While these stunts and investigations are noteworthy in their own right, to focus on them is to miss the forest for the trees, for what is perhaps most Amazing about Randi is the breadth of his life and experiences. He is far more than just a skeptic or escape artist or magician or world traveler. I remember visiting his home and seeing artifacts from trips to Peru he took decades ago. I, also, had traveled around Peru, including to the highlands he’d explored, and another common thread emerged. We even shared outrage at enemies of thought and reason: I mentioned that I was looking forward to passing water on the grave of George W. Bush, and he laughed and said he’d already done the same (or planned to, I forget) over the grave of Cotton Mather, one of the ideological architects of the Salem Witch Trials. We swapped war stories from the front lines of the skeptical movement, reminisced about old friends, and discussed the future of this strange skeptical endeavor we’ve both dedicated much of our lives to.

Like the brilliant Martin Gardner, whose work I admired and edited years, Randi is almost always unfailingly polite but that demeanor hides a sharp mind. He can lose his temper sometimes, like all of us, but he is better at suffering fools than many of us. He is patient and kind, but steadfastly refuses to brook exploitation of the innocent, especially from “grief vampires” like Sylvia Browne, with whom he’s feuded for years.

I dedicated my book Scientific Paranormal Investigation to Randi, and of course we come from a proud tradition of skeptics and investigators, from Benjamin Franklin to Harry Houdini. I am proud to count Randi as not only a mentor but a friend. Always quick with a quip or a trick, Randi has inspired millions. I don’t know anyone else who has toured with Alice Cooper, been encased in a block of ice for an hour, and exposed fraudulent faith healers like Peter Popoff.

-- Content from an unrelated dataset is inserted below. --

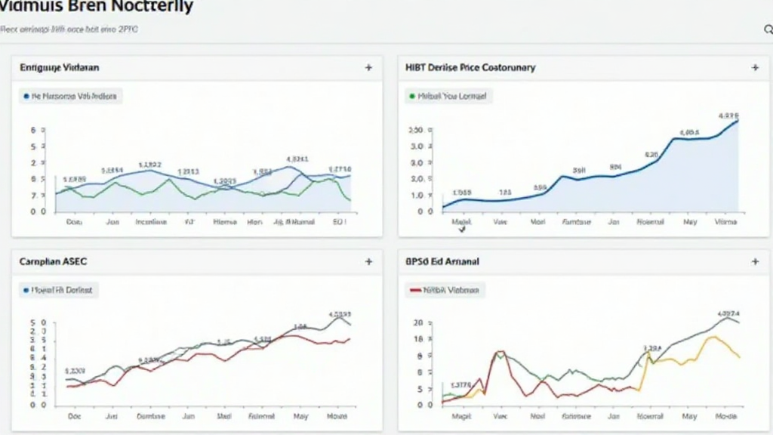
Task: Click the red legend line marker in BPSO panel
Action: tap(414, 290)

As varied and fascinating as his real accomplishments are, you have to watch out: Randi once told me he met Abraham Lincoln, and damn it, for a split second I believed him until that mischievous twinkle in his eyes reminded me to be more skeptical.

It’s not that no one else could, theoretically, have done many of Randi’s accomplishments; it’s that no one else did—and did them for the greater good with moral conviction, thoroughness, and a magician’s flair. There have always been skeptics, and there always will be—but there is only one Amazing Randi.